We must also acknowledge the limited number of ‘prompts’ used to generate responses for each Chatbot and acknowledge that the ‘prompts’ that were used in this study may not directly be the most efficient or best ‘prompts’ to obtain a comprehensive idea of the gaps in research for hip and knee arthroplasty. Chatbot LLM draw from vast amounts of information, making consistent output difficult to ensure. Future studies or processes utilising Chatbot LLM for similar purposes should carefully consider these limitations and potential variations in results.

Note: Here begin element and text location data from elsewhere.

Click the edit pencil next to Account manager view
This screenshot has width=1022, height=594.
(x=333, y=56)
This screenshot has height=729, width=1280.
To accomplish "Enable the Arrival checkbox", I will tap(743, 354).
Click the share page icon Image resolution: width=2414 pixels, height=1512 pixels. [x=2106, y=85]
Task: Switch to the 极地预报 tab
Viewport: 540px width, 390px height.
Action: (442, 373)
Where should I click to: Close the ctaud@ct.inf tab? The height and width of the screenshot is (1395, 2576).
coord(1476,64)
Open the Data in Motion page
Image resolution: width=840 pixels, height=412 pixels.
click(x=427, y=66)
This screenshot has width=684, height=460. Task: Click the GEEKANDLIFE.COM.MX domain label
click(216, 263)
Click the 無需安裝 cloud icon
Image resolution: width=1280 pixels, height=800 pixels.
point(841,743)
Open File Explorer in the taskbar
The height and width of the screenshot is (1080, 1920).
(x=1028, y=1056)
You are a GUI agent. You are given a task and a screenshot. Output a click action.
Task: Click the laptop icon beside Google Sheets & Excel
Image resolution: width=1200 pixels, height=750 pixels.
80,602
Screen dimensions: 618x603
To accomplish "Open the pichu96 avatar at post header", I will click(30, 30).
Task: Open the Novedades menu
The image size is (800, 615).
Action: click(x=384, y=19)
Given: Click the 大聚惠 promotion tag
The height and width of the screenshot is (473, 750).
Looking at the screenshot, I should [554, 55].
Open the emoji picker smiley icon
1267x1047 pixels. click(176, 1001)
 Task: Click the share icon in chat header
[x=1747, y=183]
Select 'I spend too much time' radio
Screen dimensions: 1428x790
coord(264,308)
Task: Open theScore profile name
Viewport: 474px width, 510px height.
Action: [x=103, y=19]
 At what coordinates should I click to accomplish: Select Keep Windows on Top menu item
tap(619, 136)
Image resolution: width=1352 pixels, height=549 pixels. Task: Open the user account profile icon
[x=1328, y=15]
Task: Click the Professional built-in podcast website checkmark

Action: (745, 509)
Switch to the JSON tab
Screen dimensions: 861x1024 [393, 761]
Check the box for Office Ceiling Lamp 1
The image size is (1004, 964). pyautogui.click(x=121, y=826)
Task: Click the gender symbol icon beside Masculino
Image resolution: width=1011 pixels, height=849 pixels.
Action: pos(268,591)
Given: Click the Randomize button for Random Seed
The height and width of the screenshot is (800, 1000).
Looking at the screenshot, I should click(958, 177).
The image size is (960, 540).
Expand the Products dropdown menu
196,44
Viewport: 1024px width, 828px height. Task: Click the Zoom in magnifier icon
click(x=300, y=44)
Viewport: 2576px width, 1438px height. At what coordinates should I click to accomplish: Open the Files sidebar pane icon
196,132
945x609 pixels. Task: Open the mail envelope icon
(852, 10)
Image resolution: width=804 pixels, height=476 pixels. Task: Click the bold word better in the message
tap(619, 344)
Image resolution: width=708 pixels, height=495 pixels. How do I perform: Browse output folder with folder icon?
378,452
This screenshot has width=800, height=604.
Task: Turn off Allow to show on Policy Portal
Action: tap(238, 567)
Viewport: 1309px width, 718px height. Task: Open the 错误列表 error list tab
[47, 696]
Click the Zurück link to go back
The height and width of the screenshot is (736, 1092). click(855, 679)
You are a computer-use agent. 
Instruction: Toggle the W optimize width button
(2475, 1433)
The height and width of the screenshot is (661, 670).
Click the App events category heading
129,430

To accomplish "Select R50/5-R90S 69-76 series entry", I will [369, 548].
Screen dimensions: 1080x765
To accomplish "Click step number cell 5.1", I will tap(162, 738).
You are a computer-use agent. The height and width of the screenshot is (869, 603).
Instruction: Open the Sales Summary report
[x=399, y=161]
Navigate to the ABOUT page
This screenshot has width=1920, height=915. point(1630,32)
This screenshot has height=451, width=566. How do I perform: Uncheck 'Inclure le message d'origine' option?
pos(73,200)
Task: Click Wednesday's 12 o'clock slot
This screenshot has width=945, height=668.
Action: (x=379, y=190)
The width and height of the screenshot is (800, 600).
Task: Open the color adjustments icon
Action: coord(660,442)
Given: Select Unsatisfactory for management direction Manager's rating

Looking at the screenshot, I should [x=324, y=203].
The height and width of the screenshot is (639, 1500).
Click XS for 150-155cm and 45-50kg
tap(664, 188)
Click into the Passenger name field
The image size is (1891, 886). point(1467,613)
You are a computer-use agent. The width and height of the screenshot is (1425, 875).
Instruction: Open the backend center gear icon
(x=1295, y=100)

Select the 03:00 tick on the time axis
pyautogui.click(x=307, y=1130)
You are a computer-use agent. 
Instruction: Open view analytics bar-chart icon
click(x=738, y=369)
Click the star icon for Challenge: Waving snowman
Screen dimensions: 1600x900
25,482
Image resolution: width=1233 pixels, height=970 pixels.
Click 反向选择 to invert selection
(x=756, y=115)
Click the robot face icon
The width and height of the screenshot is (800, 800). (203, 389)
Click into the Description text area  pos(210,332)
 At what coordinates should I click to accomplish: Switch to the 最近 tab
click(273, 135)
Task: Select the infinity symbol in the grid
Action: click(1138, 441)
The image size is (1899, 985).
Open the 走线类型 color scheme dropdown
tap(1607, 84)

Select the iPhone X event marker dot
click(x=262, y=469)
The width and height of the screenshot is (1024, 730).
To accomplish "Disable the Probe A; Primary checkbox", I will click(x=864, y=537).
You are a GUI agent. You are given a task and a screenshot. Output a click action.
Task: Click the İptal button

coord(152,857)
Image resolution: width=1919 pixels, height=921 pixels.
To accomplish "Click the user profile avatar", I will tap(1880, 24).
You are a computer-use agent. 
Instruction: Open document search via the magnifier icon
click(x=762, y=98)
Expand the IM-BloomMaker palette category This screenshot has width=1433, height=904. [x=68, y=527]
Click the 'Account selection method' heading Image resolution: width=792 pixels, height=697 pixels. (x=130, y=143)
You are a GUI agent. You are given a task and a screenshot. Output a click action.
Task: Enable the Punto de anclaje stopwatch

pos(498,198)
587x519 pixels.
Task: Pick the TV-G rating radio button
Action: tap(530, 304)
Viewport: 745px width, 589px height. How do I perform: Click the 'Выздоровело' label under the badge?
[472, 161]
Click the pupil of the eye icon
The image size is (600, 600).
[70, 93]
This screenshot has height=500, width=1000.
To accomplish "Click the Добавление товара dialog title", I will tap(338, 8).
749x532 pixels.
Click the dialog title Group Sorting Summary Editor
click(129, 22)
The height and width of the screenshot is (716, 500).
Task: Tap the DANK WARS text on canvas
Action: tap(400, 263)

It is prudent to recognise the potential drawbacks associated with employing Chatbots for the purpose of generating research ideas. Chatbots rely on LLM that are trained using extensive data, sourced from both reliable and unreliable sources. The inherent challenge lies in the fact that LLM may lack the ability to differentiate between the reliability of these sources. Consequently, there is a risk of incorporating inaccurate or misleading information into the research ideas generated by Chatbots. Moreover, LLM have the potential to amplify existing biases present in the literature. Since they learn from the data they are trained on, which might contain inherent biases, the output produced by Chatbots could inadvertently reinforce or perpetuate these biases.[37] Additionally, the reasoning behind the outputs generated by Chatbots remains opaque. While Chatbots can generate responses and ideas, the internal workings and decision-making processes behind those outputs are not readily understandable.
This lack of transparency makes it challenging to critically evaluate or validate the ideas suggested by Chatbots. Enhancing the transparency and explainability of the Chatbots LLM can enable researchers to better understand the reasoning behind the generated ideas and evaluate their suitability for further investigation.[38]